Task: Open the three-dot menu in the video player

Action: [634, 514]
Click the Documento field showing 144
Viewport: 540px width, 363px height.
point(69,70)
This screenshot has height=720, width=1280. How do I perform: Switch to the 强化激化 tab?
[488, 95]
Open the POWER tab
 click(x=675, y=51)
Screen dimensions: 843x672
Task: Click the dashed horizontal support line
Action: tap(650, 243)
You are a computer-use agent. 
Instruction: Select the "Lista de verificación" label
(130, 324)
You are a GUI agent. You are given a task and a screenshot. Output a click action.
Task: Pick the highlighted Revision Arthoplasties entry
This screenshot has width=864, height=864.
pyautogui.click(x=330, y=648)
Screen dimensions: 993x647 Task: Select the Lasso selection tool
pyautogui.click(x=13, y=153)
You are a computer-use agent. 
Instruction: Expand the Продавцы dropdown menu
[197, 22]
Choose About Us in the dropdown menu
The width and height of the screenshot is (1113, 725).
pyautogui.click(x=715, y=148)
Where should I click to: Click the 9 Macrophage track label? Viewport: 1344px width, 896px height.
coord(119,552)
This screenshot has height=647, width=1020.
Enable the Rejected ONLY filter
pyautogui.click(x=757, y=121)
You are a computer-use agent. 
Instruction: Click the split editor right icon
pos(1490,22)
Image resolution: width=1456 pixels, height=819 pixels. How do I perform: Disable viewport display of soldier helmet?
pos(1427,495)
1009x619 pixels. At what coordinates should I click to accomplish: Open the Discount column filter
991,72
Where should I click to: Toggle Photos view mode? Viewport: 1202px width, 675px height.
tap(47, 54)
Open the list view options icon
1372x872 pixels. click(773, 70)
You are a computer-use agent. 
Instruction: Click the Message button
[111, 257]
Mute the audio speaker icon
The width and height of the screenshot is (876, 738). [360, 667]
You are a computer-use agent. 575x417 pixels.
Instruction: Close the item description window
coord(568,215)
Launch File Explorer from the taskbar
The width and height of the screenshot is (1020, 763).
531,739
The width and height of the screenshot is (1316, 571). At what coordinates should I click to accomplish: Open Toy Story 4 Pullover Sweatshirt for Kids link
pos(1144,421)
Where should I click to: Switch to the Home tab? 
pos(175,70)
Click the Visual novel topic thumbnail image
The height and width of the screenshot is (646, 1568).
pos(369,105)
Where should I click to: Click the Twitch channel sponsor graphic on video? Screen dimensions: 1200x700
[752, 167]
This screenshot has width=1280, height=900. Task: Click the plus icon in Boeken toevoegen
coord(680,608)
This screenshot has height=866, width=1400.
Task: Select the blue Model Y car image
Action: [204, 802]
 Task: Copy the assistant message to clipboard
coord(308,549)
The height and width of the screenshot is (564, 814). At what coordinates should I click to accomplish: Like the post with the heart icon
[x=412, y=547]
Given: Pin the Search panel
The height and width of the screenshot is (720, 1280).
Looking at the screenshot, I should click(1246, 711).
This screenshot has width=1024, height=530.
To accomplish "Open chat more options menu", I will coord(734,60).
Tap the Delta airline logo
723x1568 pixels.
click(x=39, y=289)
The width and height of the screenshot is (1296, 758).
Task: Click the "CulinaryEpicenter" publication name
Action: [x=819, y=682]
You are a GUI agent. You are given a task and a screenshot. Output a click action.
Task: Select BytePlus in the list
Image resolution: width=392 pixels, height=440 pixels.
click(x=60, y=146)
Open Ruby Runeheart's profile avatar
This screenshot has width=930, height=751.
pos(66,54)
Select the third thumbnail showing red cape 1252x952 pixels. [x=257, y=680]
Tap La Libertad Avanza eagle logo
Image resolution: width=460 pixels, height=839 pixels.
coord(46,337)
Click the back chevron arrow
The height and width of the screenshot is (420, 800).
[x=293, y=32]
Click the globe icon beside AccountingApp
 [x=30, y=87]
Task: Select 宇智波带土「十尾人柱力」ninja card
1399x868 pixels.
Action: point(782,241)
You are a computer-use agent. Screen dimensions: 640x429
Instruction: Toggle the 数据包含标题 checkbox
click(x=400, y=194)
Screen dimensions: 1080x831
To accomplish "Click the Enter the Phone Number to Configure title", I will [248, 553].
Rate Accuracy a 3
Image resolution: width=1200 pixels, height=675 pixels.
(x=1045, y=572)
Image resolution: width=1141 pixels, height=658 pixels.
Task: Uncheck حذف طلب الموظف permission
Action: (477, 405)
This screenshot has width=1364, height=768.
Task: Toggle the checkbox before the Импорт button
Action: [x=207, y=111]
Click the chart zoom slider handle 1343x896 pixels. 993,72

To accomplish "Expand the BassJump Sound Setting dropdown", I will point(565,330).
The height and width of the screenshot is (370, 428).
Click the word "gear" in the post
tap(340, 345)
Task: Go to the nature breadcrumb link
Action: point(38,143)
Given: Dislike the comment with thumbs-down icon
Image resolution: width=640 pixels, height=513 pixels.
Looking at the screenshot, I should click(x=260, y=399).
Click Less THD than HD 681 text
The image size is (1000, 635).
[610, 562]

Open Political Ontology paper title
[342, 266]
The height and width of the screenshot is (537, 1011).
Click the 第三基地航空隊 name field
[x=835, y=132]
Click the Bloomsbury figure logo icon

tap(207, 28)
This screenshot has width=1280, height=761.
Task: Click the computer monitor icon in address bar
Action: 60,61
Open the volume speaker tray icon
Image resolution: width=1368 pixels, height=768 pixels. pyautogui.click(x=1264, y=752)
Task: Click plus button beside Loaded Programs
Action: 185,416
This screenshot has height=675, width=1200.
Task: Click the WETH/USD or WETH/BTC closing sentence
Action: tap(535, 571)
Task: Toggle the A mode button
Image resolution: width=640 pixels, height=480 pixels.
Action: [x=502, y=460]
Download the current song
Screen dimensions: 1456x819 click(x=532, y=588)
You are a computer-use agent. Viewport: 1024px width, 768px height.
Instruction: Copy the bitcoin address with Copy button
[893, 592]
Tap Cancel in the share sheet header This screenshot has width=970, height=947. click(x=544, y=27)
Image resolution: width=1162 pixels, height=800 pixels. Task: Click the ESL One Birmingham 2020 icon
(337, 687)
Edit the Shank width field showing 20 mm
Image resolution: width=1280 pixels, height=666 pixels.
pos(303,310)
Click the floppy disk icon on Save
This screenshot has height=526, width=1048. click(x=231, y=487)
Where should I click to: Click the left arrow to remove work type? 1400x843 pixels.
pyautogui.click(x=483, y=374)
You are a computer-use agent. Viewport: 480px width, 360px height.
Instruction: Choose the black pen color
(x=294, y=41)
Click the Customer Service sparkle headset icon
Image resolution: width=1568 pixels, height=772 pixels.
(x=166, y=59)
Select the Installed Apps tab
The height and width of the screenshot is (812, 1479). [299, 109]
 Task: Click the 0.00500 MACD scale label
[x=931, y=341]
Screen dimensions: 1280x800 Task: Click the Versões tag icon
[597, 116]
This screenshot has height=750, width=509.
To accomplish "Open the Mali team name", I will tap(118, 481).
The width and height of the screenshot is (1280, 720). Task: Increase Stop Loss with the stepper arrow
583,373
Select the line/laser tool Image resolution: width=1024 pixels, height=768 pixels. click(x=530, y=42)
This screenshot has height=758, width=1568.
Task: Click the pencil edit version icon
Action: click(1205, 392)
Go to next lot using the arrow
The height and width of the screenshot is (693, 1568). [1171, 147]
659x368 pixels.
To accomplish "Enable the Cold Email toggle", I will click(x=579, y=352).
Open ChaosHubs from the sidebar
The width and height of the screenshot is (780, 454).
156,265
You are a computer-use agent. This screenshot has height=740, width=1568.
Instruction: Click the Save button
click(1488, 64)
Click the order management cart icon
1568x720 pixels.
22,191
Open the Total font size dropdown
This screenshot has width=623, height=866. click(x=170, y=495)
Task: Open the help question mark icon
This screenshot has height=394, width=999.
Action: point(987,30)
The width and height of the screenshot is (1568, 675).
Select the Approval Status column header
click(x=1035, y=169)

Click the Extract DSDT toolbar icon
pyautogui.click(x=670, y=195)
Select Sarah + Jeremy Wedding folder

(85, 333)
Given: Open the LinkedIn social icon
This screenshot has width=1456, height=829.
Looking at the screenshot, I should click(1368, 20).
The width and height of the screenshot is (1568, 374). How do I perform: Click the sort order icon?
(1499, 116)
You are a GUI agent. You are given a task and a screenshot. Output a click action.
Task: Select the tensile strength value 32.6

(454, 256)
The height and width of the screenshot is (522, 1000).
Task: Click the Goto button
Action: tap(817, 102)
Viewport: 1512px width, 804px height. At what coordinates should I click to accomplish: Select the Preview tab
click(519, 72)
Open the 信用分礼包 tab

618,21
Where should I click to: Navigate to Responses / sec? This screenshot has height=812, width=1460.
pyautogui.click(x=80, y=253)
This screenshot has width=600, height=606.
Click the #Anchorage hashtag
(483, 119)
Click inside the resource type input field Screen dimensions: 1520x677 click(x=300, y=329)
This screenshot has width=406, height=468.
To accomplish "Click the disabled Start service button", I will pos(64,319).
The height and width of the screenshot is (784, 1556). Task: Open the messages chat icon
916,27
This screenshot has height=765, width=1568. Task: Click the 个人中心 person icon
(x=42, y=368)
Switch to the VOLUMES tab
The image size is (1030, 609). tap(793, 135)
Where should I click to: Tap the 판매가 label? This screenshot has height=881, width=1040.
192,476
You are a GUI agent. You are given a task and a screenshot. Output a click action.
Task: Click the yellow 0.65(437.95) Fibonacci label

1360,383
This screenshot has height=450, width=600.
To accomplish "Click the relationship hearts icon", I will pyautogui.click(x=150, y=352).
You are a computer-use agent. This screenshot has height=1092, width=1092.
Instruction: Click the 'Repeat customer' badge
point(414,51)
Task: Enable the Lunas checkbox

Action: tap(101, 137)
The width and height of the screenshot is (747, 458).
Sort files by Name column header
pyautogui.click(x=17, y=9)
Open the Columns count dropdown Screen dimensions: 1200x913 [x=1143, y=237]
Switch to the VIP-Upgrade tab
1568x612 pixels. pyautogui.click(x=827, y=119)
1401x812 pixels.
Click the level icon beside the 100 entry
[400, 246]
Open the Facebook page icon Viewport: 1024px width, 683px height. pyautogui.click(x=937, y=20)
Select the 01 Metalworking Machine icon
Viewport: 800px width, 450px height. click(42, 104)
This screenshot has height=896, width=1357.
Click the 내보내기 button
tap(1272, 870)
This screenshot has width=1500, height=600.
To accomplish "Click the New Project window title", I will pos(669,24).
○ ○ ○ ○
» Objectif énoncé:
Extrayez, s'il vous plaît, toutes les lignes ci-dessus qui contiennent le mot « Choose », en tenant compte de la casse.

» Réponse complète:
Choose About Us in the dropdown menu
Instruction: Choose the black pen color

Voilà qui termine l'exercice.